Lay out every line of the listing below as a JSON list of strings, one string per line, with blank lines left out.

=== TASK MATERIAL ===

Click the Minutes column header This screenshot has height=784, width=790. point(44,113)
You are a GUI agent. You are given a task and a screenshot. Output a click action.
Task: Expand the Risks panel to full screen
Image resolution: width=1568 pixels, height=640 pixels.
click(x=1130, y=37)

===

- WRITTEN ANSWER
[
  "Click the Minutes column header This screenshot has height=784, width=790. point(44,113)",
  "You are a GUI agent. You are given a task and a screenshot. Output a click action.",
  "Task: Expand the Risks panel to full screen",
  "Image resolution: width=1568 pixels, height=640 pixels.",
  "click(x=1130, y=37)"
]